There were two presentations on the Swift ultralight flying wing at this year’s Electric Aircraft Symposium. Dr Steve Morris of the MLB Company related the flight testing of a manned version of the craft, which had been and is being modified by a group of NASA researchers.
That NASA team presented material on the unmanned version of the Swift, as modified to allow autonomous flight. Three industrious and inventive souls, Corey Ipollito, Paul Espinosa, and Al Weston, presented their work on the Swift Unmanned Aerial System (UAS), which they are undertaking with a small team of experts as a mostly volunteer effort at NASA Ames Research Center at Moffett Field, California. Ilan Kroo’s famous design has had many variants, including several others electrically powered, but none quite as sophisticated, and none with the range of missions envisioned for the craft by this trio. The airplane, test flown in December 2009 by Brian Porter for MLB, carried its human payload for a total of 20 minutes on its first day of flight (“A Manned Swift Takes Flight,” March 5, 2010).

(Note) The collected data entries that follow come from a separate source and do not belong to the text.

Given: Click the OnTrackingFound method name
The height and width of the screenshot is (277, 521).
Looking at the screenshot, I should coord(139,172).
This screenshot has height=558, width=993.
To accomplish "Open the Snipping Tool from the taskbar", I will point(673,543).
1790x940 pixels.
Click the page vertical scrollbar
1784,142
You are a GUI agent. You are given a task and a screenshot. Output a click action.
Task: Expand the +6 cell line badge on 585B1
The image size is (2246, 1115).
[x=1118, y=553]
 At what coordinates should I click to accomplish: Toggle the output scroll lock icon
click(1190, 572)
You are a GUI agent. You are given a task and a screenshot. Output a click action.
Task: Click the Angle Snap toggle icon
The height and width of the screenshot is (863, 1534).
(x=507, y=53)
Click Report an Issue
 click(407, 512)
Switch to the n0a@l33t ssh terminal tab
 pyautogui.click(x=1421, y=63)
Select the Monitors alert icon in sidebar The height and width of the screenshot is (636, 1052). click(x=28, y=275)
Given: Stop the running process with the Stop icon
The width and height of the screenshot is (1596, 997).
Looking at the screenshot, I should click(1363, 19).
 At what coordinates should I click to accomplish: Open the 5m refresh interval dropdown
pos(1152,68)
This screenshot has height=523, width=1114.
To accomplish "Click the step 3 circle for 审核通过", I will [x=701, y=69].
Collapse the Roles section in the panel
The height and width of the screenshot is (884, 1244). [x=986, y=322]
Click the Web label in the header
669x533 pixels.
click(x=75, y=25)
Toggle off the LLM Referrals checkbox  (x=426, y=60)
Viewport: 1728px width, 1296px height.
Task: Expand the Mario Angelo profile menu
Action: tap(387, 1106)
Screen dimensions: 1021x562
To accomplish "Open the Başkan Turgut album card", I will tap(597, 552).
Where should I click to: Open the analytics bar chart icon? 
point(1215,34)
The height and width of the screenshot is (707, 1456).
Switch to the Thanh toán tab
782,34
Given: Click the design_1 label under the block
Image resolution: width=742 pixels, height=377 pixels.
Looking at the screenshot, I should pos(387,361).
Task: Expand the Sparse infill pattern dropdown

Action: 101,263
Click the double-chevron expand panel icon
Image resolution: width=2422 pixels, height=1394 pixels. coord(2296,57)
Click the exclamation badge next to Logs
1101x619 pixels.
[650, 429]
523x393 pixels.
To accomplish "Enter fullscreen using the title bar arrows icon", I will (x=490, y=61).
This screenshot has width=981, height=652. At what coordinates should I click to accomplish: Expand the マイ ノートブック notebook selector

Because the Swift has good performance as a powered craft and as an ultralight sailplane, the team’s objective of creating an autonomous vehicle had sufficient payload to enable carrying radio controlled or autonomous flight systems and various mission-based hardware. Without a pilot to carry, different weighty packages could be used by clients such as the U. S. Geological Survey (U. S. G. S.) for earth sciences, or by crime scene investigators for aerial surveillance of cold case crime scenes – only a small sampling of the capabilities available. This application range fits well with MLB’s primarily domestic applications, including convoy following, agricultural mapping, homeland security reconnaissance, and mapping of traffic or power-line corridors.
The team used government-supplied off-the-shelf and commercially available off-the shelf (GOTS and COTS) equipment in modifying the craft. Controls are split into four segments on each semi-span of the aft part of the wing, each actuated by its own linear control unit. This allows testing of the actuators themselves, easy replacement by new units requiring assessment, and great flexibility in the aircraft’s control. Not only the control system, but the power, avionics and payload systems can be networked and monitored. The general “health” of the craft can be monitored, with structural feedback, advanced sensing materials, and sensor webs that enable full data acquisition from the various systems and subsystems.
Flight and navigation systems particularly, but all systems generally have three or four levels of redundancy to comply with Federal Aviation Administration (FAA) requirements for autonomous flight. Being based at Moffett Field has the advantage of providing relatively clear airspace between San Jose’s and San Francisco’s major airports for close-to-home flight testing.
Combining a well-proven airframe with creative ideas and novel systems allows verification of system readiness at a mid-point between computer simulations and flight testing of larger, more expensive machines. The low cost of the basic platform achieves remarkable feedback for a relatively small investment.